V
On ne s’arrêtait même pas toujours au bâton dans la réalité, non plus que dans les écrits : nous l’avons déjà vu pour l’Arétin, que le cynisme de son impudence devait, il est vrai, placer en dehors de la loi commune. Archiloque avait péri par le poignard. Quand l’abbé Cotin disait des poëtes satiriques qu’ils ont pour destin de mourir le cou cassé, il exagérait de bien peu, à supposer qu’il exagérât. A la manière dont on en usait souvent, le bâton eût pu suffire à lui seul pour justifier le vers de l’abbé Cotin et l’avertissement de Pradon à Boileau, tant il savait coucher son homme jusqu’au lendemain sur la place en lui rompant les membres, si bien que le mot d’assassinat, même dans son sens moderne, n’était guère trop fort pour des exécutions semblables. Mais, tout meurtrier qu’il fût, il ne le paraissait pas toujours assez à la colère vengeresse des grands seigneurs, qui avaient parfois recours à des armes plus sanglantes encore.

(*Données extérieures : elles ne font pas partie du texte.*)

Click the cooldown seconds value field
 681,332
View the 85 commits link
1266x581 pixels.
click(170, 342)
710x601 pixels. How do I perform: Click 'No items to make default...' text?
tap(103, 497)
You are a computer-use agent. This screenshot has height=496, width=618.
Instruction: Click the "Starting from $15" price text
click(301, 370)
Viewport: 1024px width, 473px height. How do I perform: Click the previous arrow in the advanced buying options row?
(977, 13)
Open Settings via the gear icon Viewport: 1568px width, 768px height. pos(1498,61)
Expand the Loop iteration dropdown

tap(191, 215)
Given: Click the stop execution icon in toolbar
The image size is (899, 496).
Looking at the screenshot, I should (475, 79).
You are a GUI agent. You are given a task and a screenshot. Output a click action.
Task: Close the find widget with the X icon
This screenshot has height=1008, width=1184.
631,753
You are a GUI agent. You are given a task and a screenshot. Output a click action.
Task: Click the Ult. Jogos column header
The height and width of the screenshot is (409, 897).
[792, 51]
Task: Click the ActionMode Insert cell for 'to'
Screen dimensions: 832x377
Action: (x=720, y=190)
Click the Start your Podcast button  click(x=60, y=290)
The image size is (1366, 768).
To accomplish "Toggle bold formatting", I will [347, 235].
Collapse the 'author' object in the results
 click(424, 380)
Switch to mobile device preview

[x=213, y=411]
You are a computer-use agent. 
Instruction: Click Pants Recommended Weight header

En 1651, le marquis de Vardes fit trancher le nez au pamphlétaire Matthieu Dubos, qui l’avait maltraité dans un de ses manifestes. Les laquais du marquis le saisirent, et, dit le facétieux Loret,
Coupèrent à coups de cizeau
Son très-infortuné nazeau,
Ce qui fait qu’après cet outrage
On peut dire de son ouvrage :
« Ce sont des discours mal tournez
D’un auteur qui n’a point de nez[29]. »
[29] Muse histor., l. II, lett. 29, 23 juillet 1651.